[[ RECORDS SUPPLIED, beginning ]]

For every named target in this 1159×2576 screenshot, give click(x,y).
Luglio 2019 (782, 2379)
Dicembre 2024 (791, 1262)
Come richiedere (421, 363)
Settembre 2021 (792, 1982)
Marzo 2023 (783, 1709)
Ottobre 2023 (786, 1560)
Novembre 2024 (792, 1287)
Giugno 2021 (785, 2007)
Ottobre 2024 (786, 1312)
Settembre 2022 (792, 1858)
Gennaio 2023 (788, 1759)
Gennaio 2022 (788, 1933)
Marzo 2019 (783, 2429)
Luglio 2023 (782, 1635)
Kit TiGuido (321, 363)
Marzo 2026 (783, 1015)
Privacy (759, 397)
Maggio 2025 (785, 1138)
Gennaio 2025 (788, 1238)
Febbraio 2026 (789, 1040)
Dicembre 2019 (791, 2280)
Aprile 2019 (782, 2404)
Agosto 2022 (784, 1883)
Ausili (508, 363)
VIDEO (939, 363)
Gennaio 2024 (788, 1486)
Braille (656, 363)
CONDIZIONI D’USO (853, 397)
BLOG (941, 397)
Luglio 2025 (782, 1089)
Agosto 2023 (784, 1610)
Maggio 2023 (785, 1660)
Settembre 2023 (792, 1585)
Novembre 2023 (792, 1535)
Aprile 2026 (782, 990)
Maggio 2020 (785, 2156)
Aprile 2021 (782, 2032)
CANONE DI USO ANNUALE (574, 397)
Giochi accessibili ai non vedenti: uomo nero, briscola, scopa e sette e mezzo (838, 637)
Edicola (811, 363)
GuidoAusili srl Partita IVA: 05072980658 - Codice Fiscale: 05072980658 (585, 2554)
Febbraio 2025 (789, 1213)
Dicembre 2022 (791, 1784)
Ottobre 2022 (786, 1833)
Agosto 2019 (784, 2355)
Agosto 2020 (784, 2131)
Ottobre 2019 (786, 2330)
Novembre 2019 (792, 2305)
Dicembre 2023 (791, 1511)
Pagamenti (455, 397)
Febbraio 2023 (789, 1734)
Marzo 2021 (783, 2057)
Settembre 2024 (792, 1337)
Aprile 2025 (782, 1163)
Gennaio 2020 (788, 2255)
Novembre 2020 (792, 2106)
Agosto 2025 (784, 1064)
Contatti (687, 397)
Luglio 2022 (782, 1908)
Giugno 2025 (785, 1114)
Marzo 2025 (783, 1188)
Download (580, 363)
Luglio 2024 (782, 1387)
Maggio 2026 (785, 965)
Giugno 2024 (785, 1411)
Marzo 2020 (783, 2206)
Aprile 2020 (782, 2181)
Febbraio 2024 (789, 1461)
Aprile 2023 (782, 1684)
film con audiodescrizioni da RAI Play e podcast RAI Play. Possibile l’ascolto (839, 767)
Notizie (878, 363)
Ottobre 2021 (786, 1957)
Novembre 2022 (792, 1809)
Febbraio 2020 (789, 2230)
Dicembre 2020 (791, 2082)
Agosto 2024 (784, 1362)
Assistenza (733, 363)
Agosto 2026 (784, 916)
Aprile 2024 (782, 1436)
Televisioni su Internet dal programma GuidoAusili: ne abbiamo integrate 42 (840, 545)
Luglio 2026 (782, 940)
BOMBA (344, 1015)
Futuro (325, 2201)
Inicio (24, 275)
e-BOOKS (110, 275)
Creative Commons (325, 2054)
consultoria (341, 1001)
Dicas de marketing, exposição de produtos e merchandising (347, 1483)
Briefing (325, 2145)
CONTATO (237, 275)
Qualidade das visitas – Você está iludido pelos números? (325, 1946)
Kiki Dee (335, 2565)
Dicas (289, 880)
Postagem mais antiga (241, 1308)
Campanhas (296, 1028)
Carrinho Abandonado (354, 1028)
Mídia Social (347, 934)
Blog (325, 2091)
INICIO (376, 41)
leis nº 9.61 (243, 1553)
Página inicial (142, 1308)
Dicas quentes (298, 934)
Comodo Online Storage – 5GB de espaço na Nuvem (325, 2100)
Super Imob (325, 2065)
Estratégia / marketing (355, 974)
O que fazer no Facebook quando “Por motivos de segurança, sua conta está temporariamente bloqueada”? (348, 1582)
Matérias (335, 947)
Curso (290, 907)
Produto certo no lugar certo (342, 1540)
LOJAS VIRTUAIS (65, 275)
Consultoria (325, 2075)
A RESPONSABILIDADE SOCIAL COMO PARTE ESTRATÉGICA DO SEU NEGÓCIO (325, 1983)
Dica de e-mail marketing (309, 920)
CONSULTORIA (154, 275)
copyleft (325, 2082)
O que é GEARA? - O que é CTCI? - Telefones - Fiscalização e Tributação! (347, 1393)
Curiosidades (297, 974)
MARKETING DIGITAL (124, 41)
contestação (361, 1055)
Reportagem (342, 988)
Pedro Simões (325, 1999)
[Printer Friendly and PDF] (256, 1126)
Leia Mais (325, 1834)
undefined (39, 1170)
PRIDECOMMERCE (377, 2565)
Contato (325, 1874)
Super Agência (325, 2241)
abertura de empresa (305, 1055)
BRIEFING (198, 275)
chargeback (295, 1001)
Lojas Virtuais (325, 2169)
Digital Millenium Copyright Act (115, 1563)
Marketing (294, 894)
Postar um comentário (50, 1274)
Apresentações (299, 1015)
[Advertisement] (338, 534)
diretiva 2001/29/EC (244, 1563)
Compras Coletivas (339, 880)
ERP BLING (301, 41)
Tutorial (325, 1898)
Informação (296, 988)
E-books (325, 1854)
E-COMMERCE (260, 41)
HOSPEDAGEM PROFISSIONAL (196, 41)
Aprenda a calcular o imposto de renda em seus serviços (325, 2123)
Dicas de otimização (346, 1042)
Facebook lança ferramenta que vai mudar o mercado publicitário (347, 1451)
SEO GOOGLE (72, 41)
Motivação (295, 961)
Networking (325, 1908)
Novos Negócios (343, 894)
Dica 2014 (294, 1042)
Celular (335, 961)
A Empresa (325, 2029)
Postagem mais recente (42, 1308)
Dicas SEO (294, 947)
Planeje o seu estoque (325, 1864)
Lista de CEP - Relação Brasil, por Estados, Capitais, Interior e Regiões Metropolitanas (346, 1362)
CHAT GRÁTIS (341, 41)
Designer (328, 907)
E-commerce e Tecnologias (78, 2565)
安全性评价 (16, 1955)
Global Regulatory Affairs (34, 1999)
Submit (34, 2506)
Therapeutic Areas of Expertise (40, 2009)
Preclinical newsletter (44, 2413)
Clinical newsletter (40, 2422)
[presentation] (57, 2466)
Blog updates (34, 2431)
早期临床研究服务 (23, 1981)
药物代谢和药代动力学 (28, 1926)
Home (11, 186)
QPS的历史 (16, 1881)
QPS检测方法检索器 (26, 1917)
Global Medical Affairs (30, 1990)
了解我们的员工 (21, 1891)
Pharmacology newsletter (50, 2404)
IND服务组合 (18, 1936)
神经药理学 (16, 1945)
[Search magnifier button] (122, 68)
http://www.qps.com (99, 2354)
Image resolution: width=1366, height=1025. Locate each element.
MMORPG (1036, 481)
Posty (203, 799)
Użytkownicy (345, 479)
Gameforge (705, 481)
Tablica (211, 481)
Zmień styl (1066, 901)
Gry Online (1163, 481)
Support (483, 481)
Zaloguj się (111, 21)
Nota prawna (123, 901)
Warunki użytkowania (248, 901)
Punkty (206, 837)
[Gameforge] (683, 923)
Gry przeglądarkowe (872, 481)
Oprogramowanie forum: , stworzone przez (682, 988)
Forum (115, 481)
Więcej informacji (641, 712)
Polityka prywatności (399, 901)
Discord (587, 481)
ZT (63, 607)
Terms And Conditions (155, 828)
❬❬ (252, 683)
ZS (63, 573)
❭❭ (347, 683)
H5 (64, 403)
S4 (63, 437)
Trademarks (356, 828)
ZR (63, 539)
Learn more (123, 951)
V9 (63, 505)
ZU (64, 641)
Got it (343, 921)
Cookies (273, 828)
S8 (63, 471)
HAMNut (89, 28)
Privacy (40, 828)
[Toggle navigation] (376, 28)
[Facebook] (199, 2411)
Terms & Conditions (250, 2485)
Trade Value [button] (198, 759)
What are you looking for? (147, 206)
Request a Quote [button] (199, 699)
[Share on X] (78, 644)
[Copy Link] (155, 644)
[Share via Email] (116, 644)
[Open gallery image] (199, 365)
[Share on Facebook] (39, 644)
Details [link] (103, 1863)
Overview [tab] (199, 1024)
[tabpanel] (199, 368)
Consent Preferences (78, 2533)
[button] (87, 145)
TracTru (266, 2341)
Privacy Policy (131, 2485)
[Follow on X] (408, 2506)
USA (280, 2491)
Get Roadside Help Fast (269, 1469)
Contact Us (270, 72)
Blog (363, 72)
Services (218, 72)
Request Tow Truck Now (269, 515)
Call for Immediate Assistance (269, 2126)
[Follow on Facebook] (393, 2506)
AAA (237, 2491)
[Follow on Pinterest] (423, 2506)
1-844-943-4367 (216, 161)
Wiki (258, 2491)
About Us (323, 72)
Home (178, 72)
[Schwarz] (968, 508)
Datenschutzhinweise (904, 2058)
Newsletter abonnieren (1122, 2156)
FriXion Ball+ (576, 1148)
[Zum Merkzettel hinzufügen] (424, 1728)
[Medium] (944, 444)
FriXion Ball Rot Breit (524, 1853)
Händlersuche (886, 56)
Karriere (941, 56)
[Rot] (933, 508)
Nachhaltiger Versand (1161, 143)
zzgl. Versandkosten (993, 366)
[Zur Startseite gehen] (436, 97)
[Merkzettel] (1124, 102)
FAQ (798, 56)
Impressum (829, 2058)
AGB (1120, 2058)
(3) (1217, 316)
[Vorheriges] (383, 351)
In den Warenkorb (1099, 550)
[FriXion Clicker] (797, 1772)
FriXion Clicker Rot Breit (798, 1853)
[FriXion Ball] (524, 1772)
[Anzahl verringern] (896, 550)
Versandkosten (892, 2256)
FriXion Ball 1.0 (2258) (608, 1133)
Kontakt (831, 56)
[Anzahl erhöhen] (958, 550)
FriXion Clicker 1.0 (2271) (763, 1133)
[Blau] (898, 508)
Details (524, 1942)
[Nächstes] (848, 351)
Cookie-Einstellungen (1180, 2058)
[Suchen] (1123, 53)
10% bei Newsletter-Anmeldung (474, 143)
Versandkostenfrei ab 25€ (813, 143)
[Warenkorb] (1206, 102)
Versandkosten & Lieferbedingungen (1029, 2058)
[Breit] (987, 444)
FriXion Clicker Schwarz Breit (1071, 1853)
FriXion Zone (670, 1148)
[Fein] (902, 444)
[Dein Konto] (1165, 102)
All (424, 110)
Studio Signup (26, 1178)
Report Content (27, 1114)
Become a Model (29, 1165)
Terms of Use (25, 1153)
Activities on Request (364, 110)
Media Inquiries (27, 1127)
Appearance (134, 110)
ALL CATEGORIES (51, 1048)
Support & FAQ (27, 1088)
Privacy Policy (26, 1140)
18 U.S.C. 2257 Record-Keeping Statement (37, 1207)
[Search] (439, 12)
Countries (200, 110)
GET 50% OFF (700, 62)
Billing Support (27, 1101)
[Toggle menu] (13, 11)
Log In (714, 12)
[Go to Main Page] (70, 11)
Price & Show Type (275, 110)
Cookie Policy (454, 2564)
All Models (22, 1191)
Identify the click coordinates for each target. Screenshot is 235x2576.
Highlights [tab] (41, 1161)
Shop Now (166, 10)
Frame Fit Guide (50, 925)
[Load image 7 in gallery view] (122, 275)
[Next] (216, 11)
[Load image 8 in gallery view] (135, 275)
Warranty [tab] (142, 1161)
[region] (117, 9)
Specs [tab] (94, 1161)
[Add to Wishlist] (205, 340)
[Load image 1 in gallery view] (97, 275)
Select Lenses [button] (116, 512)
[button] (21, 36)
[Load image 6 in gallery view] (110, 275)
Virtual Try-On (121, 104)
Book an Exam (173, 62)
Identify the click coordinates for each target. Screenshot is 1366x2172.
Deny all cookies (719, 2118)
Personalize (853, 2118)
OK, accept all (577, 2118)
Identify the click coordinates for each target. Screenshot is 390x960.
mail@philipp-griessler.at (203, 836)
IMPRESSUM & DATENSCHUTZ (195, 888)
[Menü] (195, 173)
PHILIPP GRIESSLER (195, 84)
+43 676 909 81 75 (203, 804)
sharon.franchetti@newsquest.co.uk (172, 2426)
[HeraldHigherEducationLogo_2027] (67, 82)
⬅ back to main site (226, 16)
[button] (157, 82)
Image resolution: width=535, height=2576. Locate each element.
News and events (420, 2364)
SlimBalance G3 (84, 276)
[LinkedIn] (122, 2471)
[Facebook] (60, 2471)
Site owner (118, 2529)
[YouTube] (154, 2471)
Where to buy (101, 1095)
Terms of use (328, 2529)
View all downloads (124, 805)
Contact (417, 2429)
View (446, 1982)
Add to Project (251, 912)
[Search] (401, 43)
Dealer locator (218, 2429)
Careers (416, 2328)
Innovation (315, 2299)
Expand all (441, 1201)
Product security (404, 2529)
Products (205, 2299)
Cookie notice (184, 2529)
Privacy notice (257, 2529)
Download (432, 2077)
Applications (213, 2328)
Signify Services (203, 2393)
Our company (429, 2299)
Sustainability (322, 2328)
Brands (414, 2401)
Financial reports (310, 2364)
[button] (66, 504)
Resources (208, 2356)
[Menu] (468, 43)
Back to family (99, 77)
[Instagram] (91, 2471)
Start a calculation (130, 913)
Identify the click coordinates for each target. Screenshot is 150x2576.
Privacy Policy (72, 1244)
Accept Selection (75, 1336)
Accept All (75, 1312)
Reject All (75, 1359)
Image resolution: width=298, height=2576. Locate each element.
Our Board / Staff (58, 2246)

[[ RECORDS SUPPLIED, end ]]

Using the records above, restate word for word the lines from the one with "Trademarks (356, 828)" through the one with "What are you looking for? (147, 206)", both included.

Trademarks (356, 828)
ZR (63, 539)
Learn more (123, 951)
V9 (63, 505)
ZU (64, 641)
Got it (343, 921)
Cookies (273, 828)
S8 (63, 471)
HAMNut (89, 28)
Privacy (40, 828)
[Toggle navigation] (376, 28)
[Facebook] (199, 2411)
Terms & Conditions (250, 2485)
Trade Value [button] (198, 759)
What are you looking for? (147, 206)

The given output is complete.